Katharina Schüller, Statistikerin und Gründerin des Unternehmens „Stat-up“, unterstützt ein solches Vorhaben und bestätigt: „Genauso, wie man repräsentative Meinungen erheben kann, um beispielsweise Wahlprognosen aufzustellen, könnte man auch repräsentative Testungen auf COVID-19 machen.“ Dazu müsste man täglich z.B. 300 bis 1.000 Menschen überprüfen und deren Risikofaktoren wie das Alter, Begleiterkrankungen oder das Rauchen erfassen. „So können wir besser sehen, wer wirklich gefährdet ist – und das, schon bevor Symptome auftreten“, meint Schüller. Die Kapazitäten dafür seien vorhanden.

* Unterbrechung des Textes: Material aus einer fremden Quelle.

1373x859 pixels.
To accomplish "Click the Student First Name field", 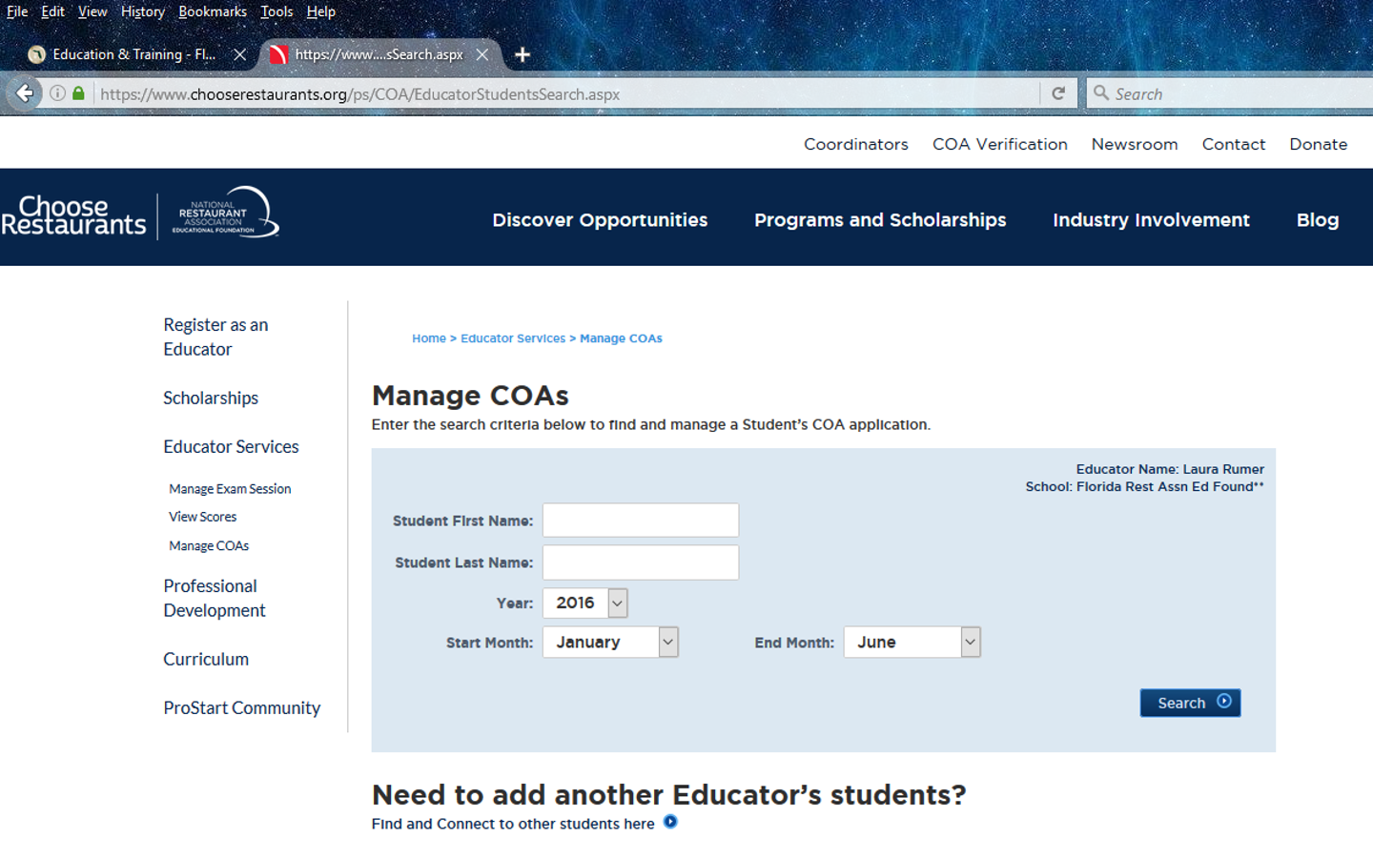I will coord(640,521).
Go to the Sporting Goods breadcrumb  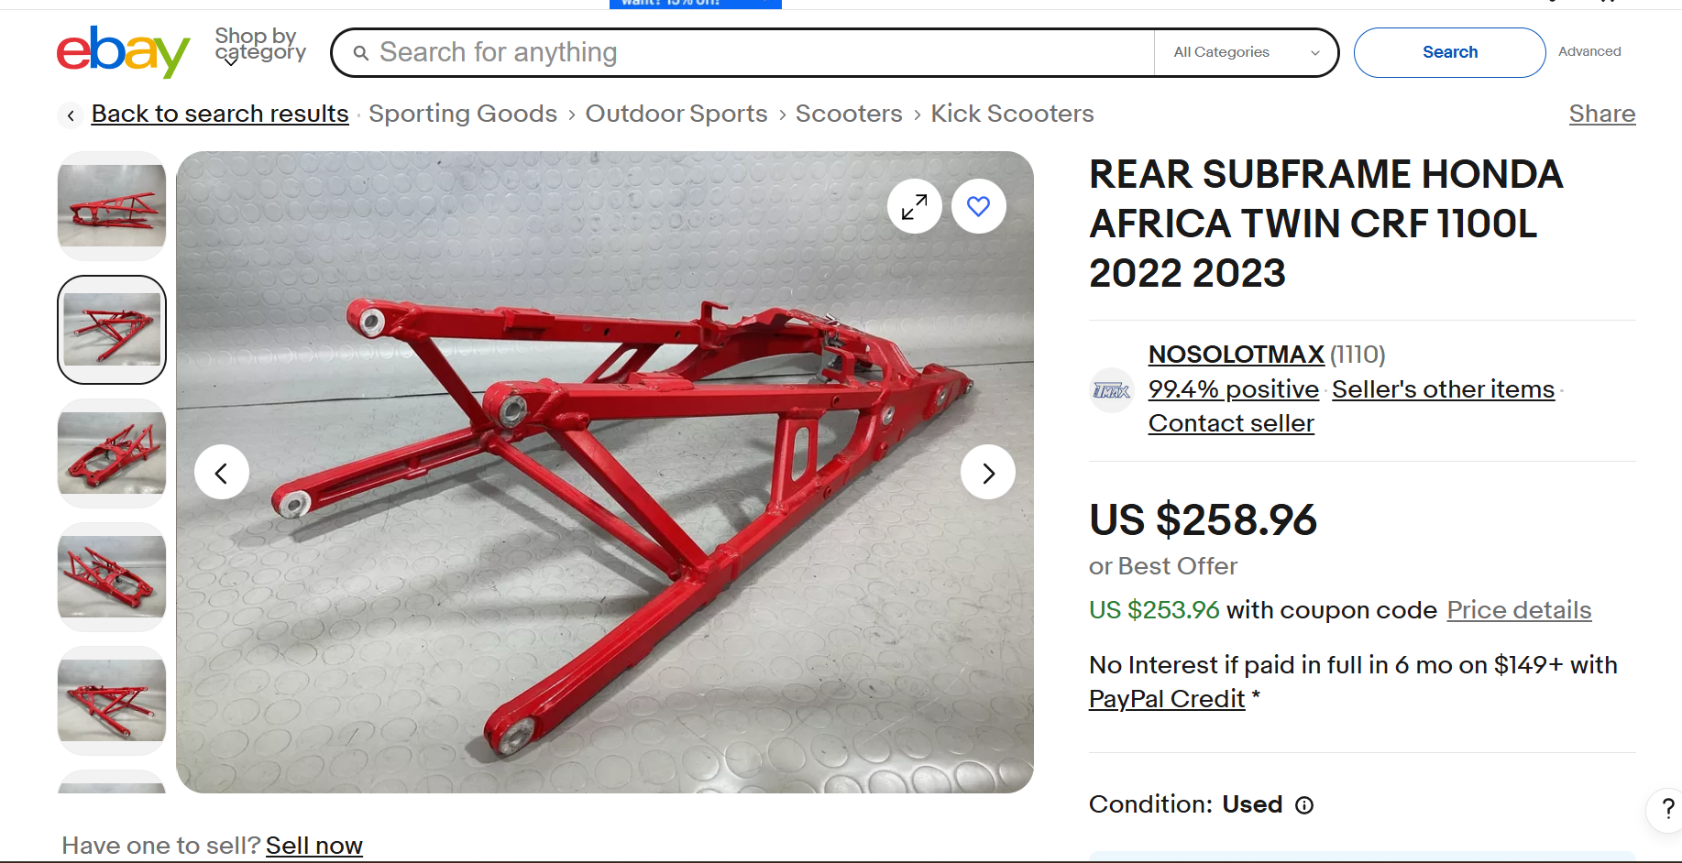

2 Argumente sprechen ihrer Ansicht nach dafür:

  • Im norditalienischen Vò Vecchio, einem Dorf mit 3.300 Einwohnern, wurden nach Auftreten symptomatischer Fälle alle Menschen mehrfach gescreent. Bei der 1. Runde wurden 89 symptomlose Personen positiv getestet. Das spricht für eine hohe Dunkelziffer, die z.B. derzeit in Deutschlands Statistiken so nicht berücksichtigt wird.

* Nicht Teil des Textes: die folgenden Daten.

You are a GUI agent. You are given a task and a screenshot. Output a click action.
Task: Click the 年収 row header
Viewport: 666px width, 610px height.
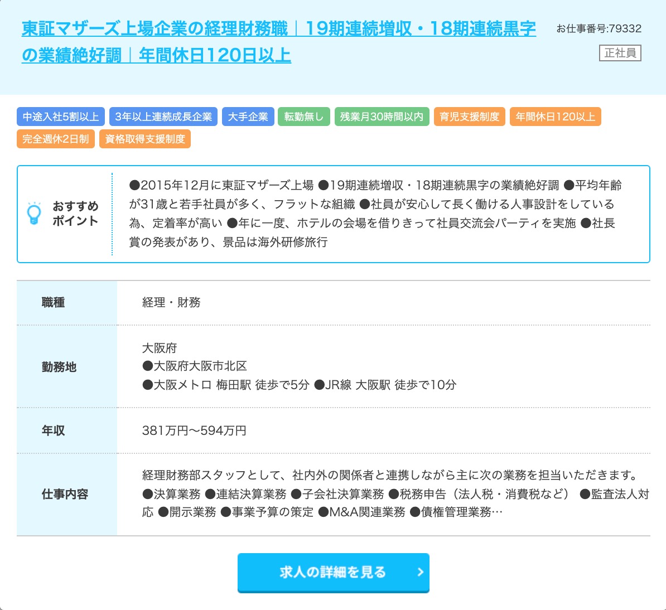pyautogui.click(x=54, y=430)
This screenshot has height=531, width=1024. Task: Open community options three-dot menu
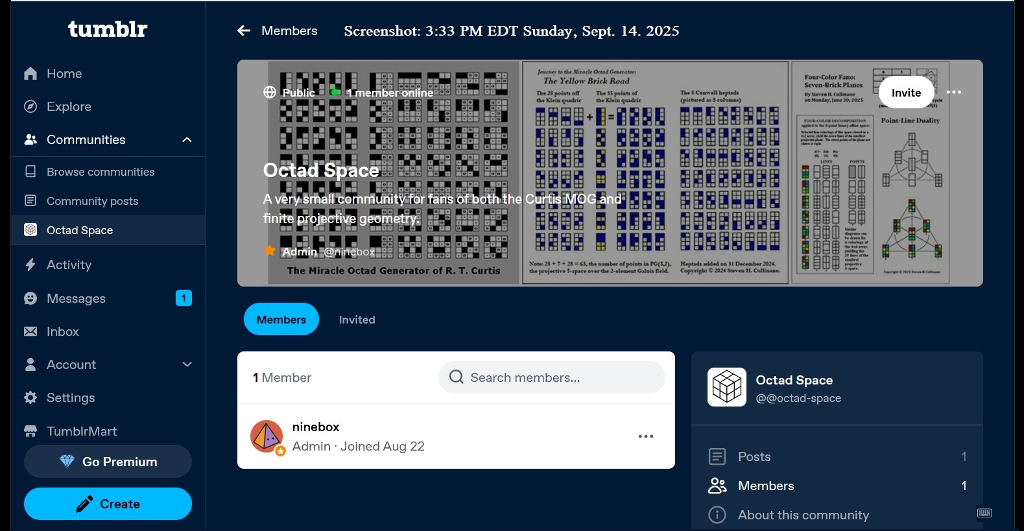point(953,93)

  • In einer Modellierung zum Verlauf der Infektionswelle arbeitet z.B. das RKI mit dem Szenario, dass ein Drittel aller Bürger bereits aufgrund symptomloser Infektionen immun gegen das neuartige Coronavirus ist.

 
Derzeit müssen gewichtige Entscheidungen, die in der Geschichte der Bundesrepublik ohne Beispiel sind, im Blindflug getroffen werden. Katharina Schüller
 

Schüller jedenfalls hofft auf eine bessere Basis für die Planung. „Derzeit müssen gewichtige Entscheidungen, die in der Geschichte der Bundesrepublik ohne Beispiel sind, im Blindflug getroffen werden“, so die Statistikerin. „Aber wir haben keine Ahnung, wie gut und wie schnell sie wirken. Damit dürfen wir uns nicht zufriedengeben.“

Erst der neue Test, dann die Stichprobenuntersuchung

Repräsentative Stichproben seien in Planung, bestätigt auch RKI-Chef Wieler. Dazu seien aber Tests notwendig, die auch Antikörper nachweisen – und damit Hinweise auf eine durchgemachte Infektion liefern. Derzeit lägen solche Tests aber nicht vor. Denn nach Ausheilung der Infektion sind bekanntlich keine viralen Nukleinsäuren beim Patienten per PCR-Diagnostik mehr nachweisbar.

Prof. Dr. Christian Drosten, Direktor des Instituts für Virologie an der Charité in Berlin, rechnet damit, dass in 2 bis 3 Monaten Tests auf Antikörper kommerziell verfügbar sein könnten – in einzelnen Labors aber auch deutlich früher. Er sieht aber nicht nur Vorteile hinsichtlich besserer Daten. Ein weiterer Vorteil wäre: Fachkräfte mit Immunität könnten wieder in Krankenhäusern, Apotheken oder im Pflegebereich arbeiten: ein wichtiger Schritt gegen die zu erwartende Personalknappheit.